── LISTED ENTRIES ──
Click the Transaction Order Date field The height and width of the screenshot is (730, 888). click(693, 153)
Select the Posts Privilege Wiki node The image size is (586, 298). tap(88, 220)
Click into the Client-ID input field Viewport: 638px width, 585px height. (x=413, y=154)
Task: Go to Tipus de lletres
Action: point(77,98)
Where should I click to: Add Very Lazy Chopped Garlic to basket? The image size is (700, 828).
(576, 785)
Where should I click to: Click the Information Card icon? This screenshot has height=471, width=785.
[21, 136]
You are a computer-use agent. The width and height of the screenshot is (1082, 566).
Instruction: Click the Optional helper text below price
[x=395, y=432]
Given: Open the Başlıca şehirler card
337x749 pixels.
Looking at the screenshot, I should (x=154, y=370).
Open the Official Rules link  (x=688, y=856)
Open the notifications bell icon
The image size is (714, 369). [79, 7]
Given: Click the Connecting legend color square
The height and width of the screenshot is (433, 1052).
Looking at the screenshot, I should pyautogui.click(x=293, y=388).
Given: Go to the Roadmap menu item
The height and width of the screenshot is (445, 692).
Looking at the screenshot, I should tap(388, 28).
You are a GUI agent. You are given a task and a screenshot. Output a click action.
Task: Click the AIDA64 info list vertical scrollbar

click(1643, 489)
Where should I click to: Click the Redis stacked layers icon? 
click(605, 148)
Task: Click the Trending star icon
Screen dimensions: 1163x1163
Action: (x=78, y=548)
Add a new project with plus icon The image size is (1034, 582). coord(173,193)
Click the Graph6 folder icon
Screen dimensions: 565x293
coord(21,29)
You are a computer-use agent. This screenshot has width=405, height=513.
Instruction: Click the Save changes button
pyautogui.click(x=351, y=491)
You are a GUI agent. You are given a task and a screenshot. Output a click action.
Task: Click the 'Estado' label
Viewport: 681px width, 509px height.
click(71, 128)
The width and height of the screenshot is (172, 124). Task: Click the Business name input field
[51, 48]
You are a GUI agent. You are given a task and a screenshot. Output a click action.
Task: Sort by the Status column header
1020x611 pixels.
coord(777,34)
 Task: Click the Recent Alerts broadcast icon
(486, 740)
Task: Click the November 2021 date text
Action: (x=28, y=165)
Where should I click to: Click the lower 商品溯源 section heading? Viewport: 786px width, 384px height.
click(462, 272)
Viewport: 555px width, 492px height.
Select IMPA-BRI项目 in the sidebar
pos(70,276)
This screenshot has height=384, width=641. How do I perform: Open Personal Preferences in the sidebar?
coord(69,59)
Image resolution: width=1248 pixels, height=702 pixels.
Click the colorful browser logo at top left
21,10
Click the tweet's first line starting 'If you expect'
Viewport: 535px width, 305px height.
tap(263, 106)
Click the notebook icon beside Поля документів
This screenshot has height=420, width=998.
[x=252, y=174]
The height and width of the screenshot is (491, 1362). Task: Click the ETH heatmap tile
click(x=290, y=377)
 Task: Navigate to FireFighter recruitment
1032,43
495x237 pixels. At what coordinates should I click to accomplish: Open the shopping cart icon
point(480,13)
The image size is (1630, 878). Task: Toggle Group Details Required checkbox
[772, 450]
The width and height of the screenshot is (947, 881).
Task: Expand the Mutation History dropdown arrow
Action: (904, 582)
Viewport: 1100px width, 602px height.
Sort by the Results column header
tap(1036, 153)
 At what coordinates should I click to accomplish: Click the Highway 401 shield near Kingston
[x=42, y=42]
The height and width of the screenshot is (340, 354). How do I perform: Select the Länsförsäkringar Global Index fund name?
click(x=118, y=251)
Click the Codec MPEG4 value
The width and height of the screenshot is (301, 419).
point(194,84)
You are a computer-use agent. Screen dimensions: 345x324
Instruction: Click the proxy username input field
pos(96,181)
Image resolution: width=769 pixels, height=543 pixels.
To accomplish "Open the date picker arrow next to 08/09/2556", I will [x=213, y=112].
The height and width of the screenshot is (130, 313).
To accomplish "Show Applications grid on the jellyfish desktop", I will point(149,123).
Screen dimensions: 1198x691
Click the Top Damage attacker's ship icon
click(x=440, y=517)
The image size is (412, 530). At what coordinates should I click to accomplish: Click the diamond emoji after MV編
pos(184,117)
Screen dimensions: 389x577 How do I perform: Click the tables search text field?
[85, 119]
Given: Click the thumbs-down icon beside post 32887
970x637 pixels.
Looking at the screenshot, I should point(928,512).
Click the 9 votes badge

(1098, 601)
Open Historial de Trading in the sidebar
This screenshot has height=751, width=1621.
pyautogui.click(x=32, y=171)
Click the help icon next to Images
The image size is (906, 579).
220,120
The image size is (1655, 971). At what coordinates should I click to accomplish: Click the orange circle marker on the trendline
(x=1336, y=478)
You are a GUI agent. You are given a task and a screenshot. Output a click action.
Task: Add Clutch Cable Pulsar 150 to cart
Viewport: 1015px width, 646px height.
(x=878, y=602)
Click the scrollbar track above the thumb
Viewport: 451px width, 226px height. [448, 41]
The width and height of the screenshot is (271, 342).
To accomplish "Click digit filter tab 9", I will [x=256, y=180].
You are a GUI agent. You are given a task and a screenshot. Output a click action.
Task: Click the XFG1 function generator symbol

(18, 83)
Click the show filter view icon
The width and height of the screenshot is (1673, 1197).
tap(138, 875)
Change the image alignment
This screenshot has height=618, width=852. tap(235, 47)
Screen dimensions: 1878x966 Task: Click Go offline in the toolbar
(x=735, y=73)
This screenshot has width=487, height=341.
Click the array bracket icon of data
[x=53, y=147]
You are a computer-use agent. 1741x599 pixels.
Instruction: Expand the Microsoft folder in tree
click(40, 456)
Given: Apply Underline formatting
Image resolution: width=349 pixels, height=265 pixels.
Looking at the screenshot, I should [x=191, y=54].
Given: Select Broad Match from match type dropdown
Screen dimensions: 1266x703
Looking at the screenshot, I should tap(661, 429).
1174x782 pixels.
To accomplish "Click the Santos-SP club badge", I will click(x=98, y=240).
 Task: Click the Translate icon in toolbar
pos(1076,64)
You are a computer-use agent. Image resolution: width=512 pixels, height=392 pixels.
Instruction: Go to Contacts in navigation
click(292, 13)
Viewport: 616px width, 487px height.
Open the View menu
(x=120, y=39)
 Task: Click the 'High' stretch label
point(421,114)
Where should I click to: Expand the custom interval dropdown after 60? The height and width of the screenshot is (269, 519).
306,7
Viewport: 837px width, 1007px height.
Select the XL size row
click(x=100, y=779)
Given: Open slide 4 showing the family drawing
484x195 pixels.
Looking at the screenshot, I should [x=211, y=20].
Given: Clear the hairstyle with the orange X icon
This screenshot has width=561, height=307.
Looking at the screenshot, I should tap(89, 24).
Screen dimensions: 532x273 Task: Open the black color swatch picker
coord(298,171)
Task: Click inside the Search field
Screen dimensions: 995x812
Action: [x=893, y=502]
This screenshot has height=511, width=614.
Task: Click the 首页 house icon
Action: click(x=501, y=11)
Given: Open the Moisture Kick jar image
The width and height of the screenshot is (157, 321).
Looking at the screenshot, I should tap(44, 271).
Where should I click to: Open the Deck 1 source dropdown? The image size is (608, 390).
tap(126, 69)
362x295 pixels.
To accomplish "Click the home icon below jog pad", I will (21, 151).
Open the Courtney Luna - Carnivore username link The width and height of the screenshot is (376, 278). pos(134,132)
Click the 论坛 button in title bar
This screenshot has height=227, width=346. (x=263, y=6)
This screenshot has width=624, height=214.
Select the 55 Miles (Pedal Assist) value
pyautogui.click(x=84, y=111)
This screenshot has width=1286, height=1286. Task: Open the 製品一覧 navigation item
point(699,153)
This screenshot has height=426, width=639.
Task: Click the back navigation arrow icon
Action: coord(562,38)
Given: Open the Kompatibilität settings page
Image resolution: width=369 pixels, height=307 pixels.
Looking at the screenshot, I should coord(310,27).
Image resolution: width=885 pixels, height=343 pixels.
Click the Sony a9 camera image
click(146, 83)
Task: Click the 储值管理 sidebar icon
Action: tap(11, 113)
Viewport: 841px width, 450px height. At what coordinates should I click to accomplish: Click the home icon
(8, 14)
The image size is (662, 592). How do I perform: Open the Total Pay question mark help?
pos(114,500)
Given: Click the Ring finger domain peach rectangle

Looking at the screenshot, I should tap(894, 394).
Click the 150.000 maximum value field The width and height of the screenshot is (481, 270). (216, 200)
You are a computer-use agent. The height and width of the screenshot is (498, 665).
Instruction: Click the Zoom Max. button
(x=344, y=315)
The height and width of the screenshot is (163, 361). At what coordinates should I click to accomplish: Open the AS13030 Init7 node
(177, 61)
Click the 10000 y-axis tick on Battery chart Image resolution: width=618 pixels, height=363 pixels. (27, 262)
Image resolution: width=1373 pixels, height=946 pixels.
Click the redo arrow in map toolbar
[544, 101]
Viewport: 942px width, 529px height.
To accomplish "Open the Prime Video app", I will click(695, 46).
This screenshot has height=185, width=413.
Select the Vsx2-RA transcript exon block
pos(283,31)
───
** STATED GOAL **
Swap "Select" for "Choose" in the material from the line with "This screenshot has height=185, width=413." through the end, and give those lines again with nothing else changed.

** SOLUTION TO THE PROBLEM **
This screenshot has height=185, width=413.
Choose the Vsx2-RA transcript exon block
pos(283,31)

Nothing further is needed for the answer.